● Data excerpts

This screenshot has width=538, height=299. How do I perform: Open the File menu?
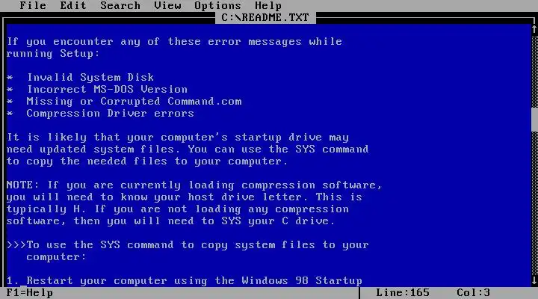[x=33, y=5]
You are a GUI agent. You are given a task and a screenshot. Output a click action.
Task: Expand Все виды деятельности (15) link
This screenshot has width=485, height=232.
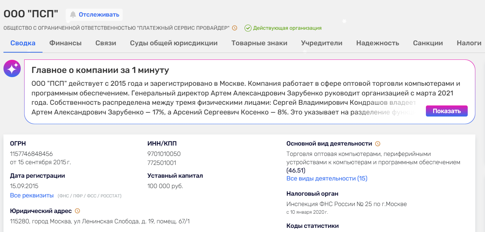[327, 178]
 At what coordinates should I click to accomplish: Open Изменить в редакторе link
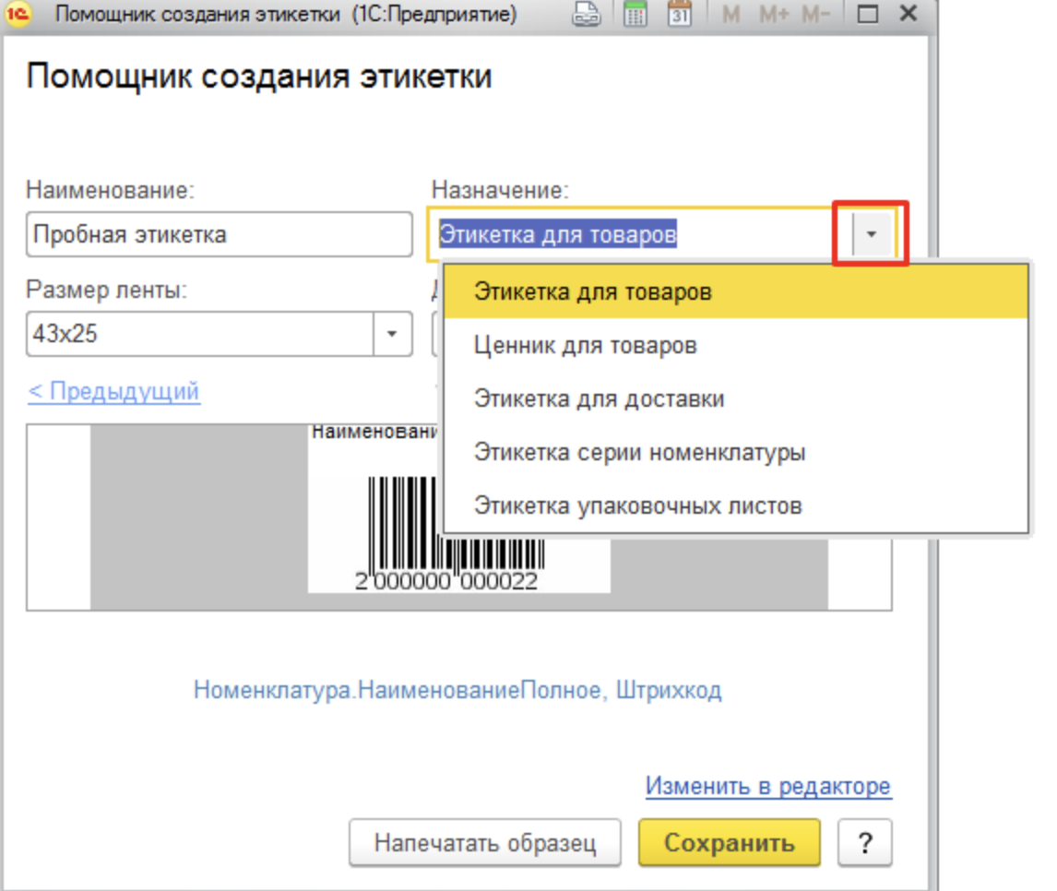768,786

==

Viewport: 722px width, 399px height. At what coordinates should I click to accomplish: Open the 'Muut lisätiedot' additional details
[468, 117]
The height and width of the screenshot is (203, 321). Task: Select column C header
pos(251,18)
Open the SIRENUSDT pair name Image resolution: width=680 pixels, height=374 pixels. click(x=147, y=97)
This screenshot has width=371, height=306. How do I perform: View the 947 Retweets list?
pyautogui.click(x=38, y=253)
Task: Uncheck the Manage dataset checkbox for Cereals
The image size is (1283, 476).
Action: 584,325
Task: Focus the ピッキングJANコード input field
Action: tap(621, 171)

● Your goal
Would you retype the lines above from the one with "Open the SIRENUSDT" down to the one with "Task: Uncheck the", word for word, both ends included and no other lines?

● Exercise response
Open the SIRENUSDT pair name Image resolution: width=680 pixels, height=374 pixels. click(x=147, y=97)
This screenshot has width=371, height=306. How do I perform: View the 947 Retweets list?
pyautogui.click(x=38, y=253)
Task: Uncheck the Manage dataset checkbox for Cereals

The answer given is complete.